> **YOUR TASK**: Beginning with the line containing "Task: Move DO-5730 down with the down arrow" and going on through the line containing "Open table column settings gear icon", the lines below are to be returned exactly, pictures excluded and nothing added.

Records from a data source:
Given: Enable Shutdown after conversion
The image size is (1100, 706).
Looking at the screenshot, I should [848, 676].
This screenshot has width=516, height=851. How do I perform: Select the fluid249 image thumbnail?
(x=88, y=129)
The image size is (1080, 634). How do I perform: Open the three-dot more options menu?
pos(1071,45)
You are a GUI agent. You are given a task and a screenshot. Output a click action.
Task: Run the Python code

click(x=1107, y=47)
...
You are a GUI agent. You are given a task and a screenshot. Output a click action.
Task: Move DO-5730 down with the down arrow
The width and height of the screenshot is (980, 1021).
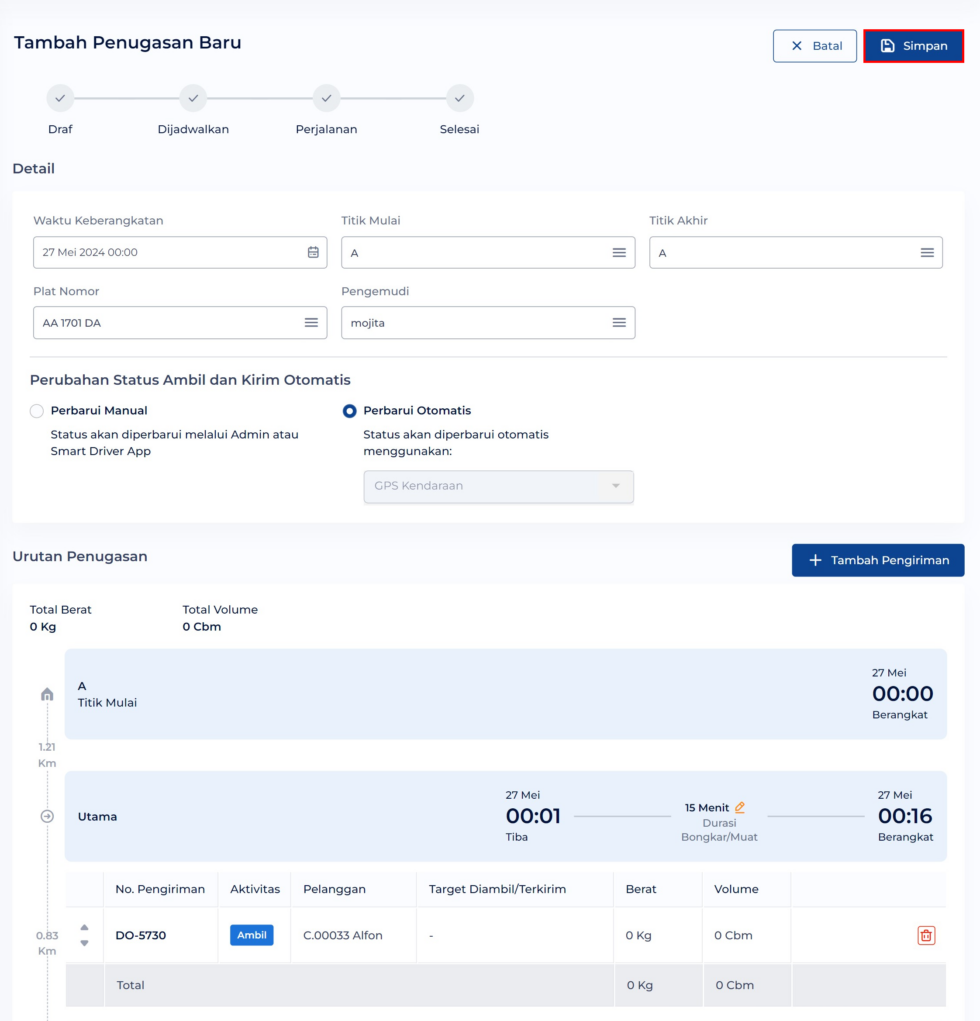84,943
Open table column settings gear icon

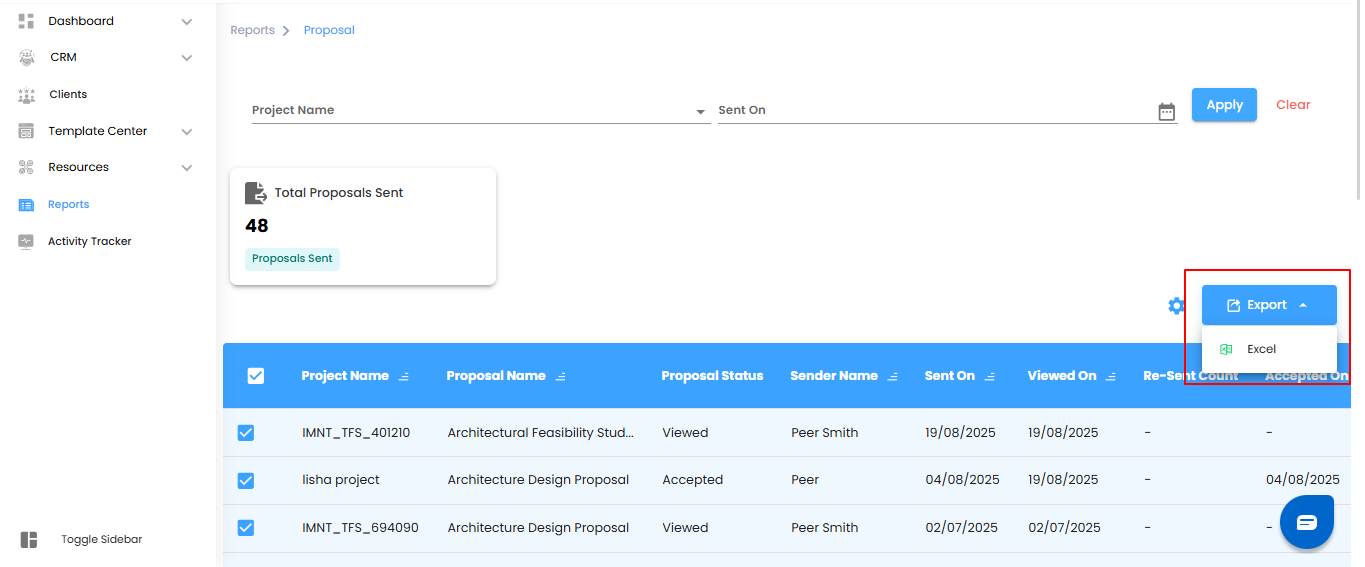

> **SOLUTION**:
Task: Move DO-5730 down with the down arrow
The width and height of the screenshot is (980, 1021).
84,943
Open table column settings gear icon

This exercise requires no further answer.